» **Dataset content**
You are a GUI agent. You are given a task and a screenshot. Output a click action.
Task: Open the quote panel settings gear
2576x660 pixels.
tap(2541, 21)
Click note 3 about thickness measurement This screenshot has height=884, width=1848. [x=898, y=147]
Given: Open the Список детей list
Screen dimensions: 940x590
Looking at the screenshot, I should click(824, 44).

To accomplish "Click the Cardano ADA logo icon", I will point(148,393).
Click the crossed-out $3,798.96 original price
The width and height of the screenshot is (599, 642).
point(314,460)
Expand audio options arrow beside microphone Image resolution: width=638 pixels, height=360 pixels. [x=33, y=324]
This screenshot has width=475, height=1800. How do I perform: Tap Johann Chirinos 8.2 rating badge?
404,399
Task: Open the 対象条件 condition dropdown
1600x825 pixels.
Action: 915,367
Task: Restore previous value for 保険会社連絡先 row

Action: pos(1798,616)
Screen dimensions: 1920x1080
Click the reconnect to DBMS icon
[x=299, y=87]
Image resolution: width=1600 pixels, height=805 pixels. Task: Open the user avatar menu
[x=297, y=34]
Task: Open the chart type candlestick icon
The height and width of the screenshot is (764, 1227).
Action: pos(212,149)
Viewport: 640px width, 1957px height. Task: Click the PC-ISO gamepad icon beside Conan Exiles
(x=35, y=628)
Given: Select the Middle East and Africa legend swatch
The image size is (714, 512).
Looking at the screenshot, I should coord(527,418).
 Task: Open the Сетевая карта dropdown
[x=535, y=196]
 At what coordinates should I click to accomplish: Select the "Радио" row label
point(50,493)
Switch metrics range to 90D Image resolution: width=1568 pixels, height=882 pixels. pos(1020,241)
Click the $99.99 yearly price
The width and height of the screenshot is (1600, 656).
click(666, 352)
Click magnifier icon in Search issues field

» **Direction**
Please return the data above word for word, starting with its first line and stopping after the line that contains "[x=299, y=87]".

» **Result of this task**
You are a GUI agent. You are given a task and a screenshot. Output a click action.
Task: Open the quote panel settings gear
2576x660 pixels.
tap(2541, 21)
Click note 3 about thickness measurement This screenshot has height=884, width=1848. [x=898, y=147]
Given: Open the Список детей list
Screen dimensions: 940x590
Looking at the screenshot, I should click(824, 44).

To accomplish "Click the Cardano ADA logo icon", I will point(148,393).
Click the crossed-out $3,798.96 original price
The width and height of the screenshot is (599, 642).
point(314,460)
Expand audio options arrow beside microphone Image resolution: width=638 pixels, height=360 pixels. [x=33, y=324]
This screenshot has width=475, height=1800. How do I perform: Tap Johann Chirinos 8.2 rating badge?
404,399
Task: Open the 対象条件 condition dropdown
1600x825 pixels.
Action: 915,367
Task: Restore previous value for 保険会社連絡先 row

Action: pos(1798,616)
Screen dimensions: 1920x1080
Click the reconnect to DBMS icon
[x=299, y=87]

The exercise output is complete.